First, Cooper has named the City of Memphis as a party to this action. When a § 1983 claim is made against a municipality or other local government, the Court must analyze two distinct issues: (1) whether a plaintiff's harm was caused by a constitutional violation; and (2) if so, whether the municipality is responsible for that violation. Collins v. City of Harker Heights, Tex., 503 U.S. 115, 120 (1992). The Complaint fails to allege any facts to show why the City of Memphis is responsible for a purported violation of Cooper's constitutional rights. A local government "cannot be held liable solely because it employs a tortfeasor—or, in other words, a municipality cannot be held liable under § 1983 on a respondeat superior theory." Monell v. Dep't. of Soc. Serv., 436 U.S. 658, 691 (1978). A plaintiff must show that there is a direct causal link between a municipal policy or custom and the alleged constitutional deprivation. Id. at 691-92. To demonstrate municipal liability, a plaintiff "must (1) identify the municipal policy or custom, (2) connect the policy to the municipality, and (3) show that his particular injury was incurred due to execution of that policy." Alkire v. Irving, 330 F.3d 802, 815 (6th Cir. 2003) (citing Garner v. Memphis Police Dep't, 8 F.3d 358, 364 (6th Cir. 1993)).

Cooper has failed to allege the existence of any municipal policy or custom. Civil rights plaintiffs are not required to plead the facts demonstrating municipal liability with particularity. Leatherman v. Tarrant Cnty. Narcotics Intelligence & Coordination Unit, 507 U.S. 163, 168-69 (1993). Still, in order "[t]o avoid dismissal under Rule 12(b)(6), a complaint must contain either direct or inferential allegations with respect to all material elements of the claim." Wittstock v. Mark a Van Sile, Inc., 330 F.3d 899, 902 (6th Cir. 2003). At the very least, a complaint must satisfy Rule 8(a)'s notice pleading requirements and give a municipality notice of the plaintiff's theory of liability. E.g., Oliver v. City of Memphis, No. 04-2074-B, 2004 WL 3316242, at *4 (W.D. Tenn. Dec. 2, 2004). Rather than identify an official policy or custom which caused his alleged injury, Cooper apparently sues the City of Memphis because the City of Memphis employed a person who allegedly violated Cooper's rights. These allegations fail to state a claim for municipal liability against City of Memphis. Therefore, Cooper's pro se Complaint is DISMISSED as to the City of Memphis.
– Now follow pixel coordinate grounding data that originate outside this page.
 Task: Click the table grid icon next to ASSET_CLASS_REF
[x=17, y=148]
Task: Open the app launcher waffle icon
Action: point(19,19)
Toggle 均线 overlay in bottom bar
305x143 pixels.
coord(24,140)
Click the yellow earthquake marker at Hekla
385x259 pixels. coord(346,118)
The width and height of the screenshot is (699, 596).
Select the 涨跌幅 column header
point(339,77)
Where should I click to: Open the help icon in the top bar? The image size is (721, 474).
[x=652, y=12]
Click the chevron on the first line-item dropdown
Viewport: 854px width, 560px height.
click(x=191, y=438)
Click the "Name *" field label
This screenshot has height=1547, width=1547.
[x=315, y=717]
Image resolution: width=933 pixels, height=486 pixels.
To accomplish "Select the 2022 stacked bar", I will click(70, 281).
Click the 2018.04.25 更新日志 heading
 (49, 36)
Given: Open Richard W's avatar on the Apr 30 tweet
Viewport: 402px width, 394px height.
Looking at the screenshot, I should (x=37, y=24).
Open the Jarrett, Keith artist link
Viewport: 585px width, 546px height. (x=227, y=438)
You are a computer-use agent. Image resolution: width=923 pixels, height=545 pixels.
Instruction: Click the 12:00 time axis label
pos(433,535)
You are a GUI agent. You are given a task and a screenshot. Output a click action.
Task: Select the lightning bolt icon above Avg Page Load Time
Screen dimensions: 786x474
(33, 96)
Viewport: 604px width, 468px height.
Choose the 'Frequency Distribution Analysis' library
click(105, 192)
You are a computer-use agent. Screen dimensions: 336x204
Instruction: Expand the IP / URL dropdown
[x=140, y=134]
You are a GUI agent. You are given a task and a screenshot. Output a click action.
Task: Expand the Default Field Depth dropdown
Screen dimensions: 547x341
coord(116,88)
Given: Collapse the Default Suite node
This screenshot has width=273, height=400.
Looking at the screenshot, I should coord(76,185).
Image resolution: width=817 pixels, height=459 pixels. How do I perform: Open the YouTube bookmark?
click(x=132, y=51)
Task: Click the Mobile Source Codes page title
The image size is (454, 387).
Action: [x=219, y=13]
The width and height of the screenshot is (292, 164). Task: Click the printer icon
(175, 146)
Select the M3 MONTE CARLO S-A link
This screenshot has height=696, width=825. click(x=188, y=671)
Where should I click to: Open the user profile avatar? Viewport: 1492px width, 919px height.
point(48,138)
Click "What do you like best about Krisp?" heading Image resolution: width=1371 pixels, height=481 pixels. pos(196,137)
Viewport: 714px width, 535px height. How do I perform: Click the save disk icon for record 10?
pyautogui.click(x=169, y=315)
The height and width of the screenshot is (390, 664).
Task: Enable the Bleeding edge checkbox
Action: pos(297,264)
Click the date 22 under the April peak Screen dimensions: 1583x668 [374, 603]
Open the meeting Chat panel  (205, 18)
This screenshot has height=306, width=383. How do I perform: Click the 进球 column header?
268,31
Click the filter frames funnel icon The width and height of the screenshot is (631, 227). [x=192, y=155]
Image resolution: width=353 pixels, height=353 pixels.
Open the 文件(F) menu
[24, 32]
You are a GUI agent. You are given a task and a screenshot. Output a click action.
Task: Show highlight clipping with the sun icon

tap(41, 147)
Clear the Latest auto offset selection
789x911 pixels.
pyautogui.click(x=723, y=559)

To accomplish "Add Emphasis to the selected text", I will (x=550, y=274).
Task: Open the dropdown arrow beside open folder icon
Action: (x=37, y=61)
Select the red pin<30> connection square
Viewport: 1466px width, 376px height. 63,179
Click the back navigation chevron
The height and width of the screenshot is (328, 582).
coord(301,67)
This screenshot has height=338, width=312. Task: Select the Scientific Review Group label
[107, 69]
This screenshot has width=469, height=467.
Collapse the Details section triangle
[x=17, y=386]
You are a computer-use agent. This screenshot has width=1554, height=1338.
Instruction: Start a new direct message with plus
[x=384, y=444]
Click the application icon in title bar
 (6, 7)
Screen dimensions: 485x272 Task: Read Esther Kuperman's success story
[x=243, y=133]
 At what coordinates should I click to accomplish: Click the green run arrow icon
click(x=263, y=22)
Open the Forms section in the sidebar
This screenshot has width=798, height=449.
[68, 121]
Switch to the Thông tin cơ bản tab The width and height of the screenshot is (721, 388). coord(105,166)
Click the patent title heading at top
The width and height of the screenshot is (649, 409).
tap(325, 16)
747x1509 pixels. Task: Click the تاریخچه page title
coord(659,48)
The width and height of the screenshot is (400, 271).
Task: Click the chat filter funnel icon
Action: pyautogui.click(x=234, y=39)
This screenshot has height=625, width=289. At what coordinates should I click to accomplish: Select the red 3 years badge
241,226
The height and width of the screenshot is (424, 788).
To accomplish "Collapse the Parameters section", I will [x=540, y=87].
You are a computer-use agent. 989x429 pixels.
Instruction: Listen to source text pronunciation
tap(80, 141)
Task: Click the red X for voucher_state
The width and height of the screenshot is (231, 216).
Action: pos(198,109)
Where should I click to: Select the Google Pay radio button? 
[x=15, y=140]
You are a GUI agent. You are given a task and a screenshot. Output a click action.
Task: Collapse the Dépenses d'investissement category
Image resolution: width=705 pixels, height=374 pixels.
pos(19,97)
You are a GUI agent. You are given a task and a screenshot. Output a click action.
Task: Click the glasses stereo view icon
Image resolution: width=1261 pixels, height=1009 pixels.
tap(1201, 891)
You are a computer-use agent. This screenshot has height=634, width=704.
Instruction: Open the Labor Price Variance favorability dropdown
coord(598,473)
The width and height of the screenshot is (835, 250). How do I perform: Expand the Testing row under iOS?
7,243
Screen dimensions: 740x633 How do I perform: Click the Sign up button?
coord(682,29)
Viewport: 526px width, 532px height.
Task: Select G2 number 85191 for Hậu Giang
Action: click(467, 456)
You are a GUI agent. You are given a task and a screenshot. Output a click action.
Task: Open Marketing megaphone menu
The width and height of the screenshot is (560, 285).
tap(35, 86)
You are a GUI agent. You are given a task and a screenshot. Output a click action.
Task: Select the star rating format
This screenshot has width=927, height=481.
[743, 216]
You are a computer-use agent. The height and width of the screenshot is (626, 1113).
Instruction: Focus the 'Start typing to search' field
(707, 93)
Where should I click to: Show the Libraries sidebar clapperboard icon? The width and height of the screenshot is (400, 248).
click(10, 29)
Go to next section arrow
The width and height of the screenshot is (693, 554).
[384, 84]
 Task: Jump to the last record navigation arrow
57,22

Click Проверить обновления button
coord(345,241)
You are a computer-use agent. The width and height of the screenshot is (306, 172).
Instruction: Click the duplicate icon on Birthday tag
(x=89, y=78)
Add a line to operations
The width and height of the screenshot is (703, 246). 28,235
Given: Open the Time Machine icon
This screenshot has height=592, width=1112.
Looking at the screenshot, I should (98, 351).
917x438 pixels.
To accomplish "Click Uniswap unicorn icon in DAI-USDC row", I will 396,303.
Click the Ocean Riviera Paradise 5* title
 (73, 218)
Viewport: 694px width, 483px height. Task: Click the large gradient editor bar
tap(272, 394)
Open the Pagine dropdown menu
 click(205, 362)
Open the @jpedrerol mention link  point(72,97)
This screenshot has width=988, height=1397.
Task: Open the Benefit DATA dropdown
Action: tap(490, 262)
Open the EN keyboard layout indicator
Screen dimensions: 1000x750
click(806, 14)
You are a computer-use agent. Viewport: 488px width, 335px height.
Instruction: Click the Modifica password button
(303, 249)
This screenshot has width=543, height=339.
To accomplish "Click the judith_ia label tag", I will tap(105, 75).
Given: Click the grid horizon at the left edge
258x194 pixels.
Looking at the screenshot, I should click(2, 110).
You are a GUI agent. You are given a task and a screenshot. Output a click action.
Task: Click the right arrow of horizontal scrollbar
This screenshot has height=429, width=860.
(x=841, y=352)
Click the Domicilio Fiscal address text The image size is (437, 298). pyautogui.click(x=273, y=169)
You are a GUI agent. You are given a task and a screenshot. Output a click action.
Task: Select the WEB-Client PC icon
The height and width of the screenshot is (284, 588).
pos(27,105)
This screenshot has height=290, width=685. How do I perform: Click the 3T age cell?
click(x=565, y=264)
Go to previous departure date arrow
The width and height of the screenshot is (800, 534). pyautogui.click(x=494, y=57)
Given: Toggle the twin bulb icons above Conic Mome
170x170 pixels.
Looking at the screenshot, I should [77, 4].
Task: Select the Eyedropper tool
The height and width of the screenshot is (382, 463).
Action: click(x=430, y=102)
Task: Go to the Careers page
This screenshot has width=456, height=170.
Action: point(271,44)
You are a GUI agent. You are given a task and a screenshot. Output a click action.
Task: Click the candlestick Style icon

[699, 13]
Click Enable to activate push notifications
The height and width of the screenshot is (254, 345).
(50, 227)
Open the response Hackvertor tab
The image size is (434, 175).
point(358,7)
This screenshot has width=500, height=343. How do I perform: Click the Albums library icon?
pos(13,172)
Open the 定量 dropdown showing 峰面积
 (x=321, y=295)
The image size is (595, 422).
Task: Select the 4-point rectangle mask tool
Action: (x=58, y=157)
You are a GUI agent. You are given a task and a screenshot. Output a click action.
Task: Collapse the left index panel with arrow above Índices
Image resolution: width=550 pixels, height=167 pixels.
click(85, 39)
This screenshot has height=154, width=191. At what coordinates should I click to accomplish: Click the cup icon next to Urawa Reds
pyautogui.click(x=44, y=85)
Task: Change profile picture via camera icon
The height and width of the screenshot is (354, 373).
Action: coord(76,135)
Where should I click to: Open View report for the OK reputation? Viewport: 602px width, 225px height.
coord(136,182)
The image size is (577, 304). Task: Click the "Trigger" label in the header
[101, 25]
II. Claims Against Det. Hill

Cooper alleges that Det. Hill falsified information in a police report concerning the events of March 21, 2016. The Complaint suggests that Det. Hill's conduct was consistent with a larger conspiracy of police officers to retaliate against Cooper for refusing to work as a police informant. The Complaint does not name Det. Hill as a member of the conspiracy and does not name any other members of the alleged conspiracy. Cooper only vaguely refers to the object of the conspiracy and other overt acts taken in furtherance of the conspiracy. As for Det. Hill's role in the current proceedings against Cooper, Cooper does not allege that Det. Hill placed him under arrest or had any role in the prosecution against Cooper other than preparing the police report. The Complaint does not even indicate whether Det. Hill's report had any connection to Cooper's arrest months later in August 2016 or in the grand jury's indictment of Cooper in December 2016. The Court holds that Cooper's claims against Det. Hill are subject to dismissal for these reasons alone.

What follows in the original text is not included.